[Items from a dataset]
· · · · ·

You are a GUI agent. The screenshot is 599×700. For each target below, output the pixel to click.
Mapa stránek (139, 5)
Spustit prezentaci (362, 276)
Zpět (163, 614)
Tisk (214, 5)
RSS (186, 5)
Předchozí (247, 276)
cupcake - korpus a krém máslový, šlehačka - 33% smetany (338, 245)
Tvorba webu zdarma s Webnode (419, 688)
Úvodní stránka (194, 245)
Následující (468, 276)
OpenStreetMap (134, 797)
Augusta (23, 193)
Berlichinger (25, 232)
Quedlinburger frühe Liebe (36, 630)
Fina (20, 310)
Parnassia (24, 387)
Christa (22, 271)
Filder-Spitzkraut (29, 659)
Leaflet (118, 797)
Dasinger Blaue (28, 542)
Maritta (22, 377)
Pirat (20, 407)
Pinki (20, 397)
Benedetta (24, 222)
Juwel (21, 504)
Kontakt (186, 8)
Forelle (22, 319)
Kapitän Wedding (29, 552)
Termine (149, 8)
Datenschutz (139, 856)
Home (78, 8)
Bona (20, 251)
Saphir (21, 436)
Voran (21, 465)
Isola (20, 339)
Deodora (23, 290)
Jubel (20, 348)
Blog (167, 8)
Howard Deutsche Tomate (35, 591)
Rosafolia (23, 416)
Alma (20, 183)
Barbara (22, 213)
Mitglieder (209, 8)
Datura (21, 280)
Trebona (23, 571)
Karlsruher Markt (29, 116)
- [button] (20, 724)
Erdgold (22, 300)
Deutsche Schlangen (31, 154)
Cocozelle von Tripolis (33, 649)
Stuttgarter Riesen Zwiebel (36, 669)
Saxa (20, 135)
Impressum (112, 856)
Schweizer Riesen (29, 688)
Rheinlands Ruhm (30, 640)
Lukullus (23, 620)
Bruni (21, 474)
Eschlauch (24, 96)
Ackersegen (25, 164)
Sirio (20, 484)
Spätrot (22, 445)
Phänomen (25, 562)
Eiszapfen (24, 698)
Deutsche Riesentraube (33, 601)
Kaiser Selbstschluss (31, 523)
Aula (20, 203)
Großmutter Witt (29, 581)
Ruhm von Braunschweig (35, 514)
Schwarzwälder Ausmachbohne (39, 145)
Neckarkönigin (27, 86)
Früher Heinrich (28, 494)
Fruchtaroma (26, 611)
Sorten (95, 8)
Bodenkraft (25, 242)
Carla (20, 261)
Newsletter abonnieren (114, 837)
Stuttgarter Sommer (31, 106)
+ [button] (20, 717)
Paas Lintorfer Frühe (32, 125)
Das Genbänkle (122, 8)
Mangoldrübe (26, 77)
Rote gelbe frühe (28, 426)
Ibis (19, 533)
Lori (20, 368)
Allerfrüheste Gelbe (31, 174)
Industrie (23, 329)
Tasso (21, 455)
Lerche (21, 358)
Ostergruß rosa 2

· · · · ·

● Required work:
Reproduce the records from the start through the line containing "Pirat (20, 407)", both ends included, with every line and request kept. Shift each answer coordinate by adding 11 to both of its numbers.

● Result of the exercise:
You are a GUI agent. The screenshot is 599×700. For each target below, output the pixel to click.
Mapa stránek (150, 16)
Spustit prezentaci (373, 287)
Zpět (174, 625)
Tisk (225, 16)
RSS (197, 16)
Předchozí (258, 287)
cupcake - korpus a krém máslový, šlehačka - 33% smetany (349, 256)
Tvorba webu zdarma s Webnode (430, 699)
Úvodní stránka (205, 256)
Následující (479, 287)
OpenStreetMap (145, 808)
Augusta (34, 204)
Berlichinger (36, 243)
Quedlinburger frühe Liebe (47, 641)
Fina (31, 321)
Parnassia (35, 398)
Christa (33, 282)
Filder-Spitzkraut (40, 670)
Leaflet (129, 808)
Dasinger Blaue (39, 553)
Maritta (33, 388)
Pirat (31, 418)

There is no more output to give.